Excerpts from a dataset
* * * * *
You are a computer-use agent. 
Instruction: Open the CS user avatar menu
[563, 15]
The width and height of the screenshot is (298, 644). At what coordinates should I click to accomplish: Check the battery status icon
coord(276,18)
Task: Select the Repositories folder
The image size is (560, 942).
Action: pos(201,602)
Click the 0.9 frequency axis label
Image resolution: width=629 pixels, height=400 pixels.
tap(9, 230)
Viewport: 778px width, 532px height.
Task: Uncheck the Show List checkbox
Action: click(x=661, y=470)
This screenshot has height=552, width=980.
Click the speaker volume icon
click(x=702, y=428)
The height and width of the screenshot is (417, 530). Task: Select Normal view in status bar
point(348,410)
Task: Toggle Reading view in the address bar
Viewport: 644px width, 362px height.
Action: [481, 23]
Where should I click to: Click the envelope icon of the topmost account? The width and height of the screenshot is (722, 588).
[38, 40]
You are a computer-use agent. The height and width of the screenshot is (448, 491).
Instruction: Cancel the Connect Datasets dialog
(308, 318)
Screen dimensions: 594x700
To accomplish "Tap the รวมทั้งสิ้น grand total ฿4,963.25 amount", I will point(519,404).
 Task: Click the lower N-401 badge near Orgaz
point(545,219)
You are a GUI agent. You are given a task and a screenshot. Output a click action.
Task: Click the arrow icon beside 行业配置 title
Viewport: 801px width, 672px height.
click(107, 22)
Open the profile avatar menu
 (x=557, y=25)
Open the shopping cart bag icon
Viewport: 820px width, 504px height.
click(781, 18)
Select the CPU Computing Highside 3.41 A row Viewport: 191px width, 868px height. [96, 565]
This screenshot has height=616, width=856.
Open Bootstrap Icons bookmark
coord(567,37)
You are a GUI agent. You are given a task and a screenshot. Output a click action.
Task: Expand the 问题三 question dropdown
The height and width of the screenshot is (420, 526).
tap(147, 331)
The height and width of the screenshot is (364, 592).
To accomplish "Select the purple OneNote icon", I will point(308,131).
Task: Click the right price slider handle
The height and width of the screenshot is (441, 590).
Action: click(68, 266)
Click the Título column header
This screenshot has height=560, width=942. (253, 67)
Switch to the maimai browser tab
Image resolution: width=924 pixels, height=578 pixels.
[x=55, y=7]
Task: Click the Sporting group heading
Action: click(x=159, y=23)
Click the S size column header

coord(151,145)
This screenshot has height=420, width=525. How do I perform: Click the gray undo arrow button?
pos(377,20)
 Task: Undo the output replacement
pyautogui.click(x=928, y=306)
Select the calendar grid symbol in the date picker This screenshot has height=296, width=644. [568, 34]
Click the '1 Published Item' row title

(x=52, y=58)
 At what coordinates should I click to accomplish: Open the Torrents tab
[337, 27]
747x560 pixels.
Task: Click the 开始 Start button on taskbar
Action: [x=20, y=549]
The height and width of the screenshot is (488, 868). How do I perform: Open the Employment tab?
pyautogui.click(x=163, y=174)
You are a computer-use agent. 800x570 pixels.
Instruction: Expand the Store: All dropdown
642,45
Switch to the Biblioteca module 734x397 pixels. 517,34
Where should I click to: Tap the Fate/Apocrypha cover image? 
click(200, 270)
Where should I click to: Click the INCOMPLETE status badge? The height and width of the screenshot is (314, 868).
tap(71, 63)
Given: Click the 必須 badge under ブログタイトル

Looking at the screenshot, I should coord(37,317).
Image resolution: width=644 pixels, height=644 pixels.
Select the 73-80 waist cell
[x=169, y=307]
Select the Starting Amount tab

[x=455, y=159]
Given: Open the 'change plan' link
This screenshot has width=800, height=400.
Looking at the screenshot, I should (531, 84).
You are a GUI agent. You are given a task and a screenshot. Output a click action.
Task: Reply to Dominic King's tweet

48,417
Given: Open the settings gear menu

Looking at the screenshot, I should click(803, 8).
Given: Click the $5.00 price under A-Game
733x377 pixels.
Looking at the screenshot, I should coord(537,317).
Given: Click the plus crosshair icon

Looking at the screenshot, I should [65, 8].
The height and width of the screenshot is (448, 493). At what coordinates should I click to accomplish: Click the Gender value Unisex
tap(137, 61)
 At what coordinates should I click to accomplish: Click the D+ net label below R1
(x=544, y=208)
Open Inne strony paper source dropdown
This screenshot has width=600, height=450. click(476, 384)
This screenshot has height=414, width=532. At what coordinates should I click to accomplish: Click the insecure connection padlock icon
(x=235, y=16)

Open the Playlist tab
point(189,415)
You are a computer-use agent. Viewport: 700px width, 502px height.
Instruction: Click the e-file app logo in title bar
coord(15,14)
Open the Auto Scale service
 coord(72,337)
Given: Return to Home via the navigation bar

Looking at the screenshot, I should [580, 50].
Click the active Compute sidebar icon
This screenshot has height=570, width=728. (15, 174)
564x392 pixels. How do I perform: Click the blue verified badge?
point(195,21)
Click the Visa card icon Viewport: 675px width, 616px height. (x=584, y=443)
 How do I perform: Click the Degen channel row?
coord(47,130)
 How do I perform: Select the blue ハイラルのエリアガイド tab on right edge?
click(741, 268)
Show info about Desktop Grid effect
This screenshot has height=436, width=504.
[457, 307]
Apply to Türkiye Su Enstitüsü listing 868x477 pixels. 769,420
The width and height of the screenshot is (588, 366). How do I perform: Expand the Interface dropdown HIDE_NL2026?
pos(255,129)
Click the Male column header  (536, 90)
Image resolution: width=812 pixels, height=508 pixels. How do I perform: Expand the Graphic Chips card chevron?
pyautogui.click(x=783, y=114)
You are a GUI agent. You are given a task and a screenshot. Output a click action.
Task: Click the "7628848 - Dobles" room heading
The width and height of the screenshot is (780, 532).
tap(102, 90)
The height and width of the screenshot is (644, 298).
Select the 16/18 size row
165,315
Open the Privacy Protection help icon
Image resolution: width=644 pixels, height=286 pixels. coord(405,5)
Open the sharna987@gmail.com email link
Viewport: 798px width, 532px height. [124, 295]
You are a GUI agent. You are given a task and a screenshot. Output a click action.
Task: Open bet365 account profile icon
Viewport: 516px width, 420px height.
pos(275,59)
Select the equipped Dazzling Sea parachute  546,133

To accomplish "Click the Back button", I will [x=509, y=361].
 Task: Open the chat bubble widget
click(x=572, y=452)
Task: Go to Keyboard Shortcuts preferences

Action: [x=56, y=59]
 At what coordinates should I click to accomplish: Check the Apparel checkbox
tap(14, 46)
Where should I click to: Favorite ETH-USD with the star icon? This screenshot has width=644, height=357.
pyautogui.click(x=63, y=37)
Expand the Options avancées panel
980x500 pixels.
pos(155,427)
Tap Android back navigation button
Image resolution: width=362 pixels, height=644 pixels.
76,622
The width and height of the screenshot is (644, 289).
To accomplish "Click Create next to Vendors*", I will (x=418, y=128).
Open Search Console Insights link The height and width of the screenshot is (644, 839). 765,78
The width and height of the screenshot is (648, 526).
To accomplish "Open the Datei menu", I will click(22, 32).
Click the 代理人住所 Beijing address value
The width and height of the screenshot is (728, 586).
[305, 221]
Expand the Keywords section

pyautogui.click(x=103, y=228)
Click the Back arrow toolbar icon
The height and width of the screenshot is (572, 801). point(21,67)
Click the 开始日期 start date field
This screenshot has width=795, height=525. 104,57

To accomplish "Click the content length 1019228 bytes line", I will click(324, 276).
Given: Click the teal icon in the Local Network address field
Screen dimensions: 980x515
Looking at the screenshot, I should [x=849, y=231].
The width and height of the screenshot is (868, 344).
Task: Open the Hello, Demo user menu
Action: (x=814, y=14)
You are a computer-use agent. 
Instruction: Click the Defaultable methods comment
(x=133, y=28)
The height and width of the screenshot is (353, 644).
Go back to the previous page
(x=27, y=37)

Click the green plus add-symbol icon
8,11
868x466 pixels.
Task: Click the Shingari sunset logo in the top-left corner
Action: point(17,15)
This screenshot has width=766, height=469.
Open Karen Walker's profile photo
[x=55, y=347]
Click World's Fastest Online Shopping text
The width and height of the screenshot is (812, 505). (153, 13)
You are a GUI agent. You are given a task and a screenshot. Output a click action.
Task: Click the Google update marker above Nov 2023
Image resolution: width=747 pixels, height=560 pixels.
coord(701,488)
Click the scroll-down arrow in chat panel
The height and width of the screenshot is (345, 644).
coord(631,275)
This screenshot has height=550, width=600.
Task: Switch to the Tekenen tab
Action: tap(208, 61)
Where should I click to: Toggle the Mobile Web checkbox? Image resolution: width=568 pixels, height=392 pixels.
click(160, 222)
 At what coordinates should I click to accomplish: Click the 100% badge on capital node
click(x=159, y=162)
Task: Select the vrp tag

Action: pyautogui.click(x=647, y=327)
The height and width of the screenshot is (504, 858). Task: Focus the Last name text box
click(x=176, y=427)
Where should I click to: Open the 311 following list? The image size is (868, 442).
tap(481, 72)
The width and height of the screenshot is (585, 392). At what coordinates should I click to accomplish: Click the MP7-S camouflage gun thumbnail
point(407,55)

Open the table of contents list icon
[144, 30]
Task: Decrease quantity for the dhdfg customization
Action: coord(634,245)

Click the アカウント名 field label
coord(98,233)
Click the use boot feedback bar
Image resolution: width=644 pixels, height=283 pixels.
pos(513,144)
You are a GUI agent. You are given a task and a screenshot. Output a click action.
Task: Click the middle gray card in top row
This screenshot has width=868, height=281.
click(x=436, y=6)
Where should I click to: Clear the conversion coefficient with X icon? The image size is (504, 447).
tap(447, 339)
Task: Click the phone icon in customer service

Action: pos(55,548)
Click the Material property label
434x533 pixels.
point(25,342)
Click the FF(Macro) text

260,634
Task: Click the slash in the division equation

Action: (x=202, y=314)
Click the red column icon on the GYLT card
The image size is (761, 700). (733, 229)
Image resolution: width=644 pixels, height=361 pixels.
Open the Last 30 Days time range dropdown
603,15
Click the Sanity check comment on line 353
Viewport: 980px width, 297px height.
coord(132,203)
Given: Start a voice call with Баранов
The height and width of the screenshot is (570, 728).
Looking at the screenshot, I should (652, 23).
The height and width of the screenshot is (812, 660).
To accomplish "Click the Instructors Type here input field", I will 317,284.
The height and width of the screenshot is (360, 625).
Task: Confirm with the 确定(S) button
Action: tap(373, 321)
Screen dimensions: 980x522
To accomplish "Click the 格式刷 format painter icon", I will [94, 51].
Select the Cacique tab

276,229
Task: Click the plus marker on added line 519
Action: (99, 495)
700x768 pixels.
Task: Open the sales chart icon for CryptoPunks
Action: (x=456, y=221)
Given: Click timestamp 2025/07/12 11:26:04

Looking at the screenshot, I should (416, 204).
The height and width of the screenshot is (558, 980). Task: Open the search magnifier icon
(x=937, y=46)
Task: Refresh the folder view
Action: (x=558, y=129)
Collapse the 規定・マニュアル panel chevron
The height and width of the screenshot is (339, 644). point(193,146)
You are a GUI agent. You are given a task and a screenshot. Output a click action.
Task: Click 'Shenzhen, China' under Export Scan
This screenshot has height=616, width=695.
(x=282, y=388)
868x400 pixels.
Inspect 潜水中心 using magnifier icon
* * * * *
## EXERCISE
Copy the lines above exactly, beginning at the line containing "Given: Start a voice call with Баранов" and stopping at the last line.

## REPLY TO THE TASK
Given: Start a voice call with Баранов
The height and width of the screenshot is (570, 728).
Looking at the screenshot, I should (652, 23).
The height and width of the screenshot is (812, 660).
To accomplish "Click the Instructors Type here input field", I will 317,284.
The height and width of the screenshot is (360, 625).
Task: Confirm with the 确定(S) button
Action: tap(373, 321)
Screen dimensions: 980x522
To accomplish "Click the 格式刷 format painter icon", I will [94, 51].
Select the Cacique tab

276,229
Task: Click the plus marker on added line 519
Action: (99, 495)
700x768 pixels.
Task: Open the sales chart icon for CryptoPunks
Action: (x=456, y=221)
Given: Click timestamp 2025/07/12 11:26:04

Looking at the screenshot, I should (416, 204).
The height and width of the screenshot is (558, 980). Task: Open the search magnifier icon
(x=937, y=46)
Task: Refresh the folder view
Action: (x=558, y=129)
Collapse the 規定・マニュアル panel chevron
The height and width of the screenshot is (339, 644). point(193,146)
You are a GUI agent. You are given a task and a screenshot. Output a click action.
Task: Click 'Shenzhen, China' under Export Scan
This screenshot has height=616, width=695.
(x=282, y=388)
868x400 pixels.
Inspect 潜水中心 using magnifier icon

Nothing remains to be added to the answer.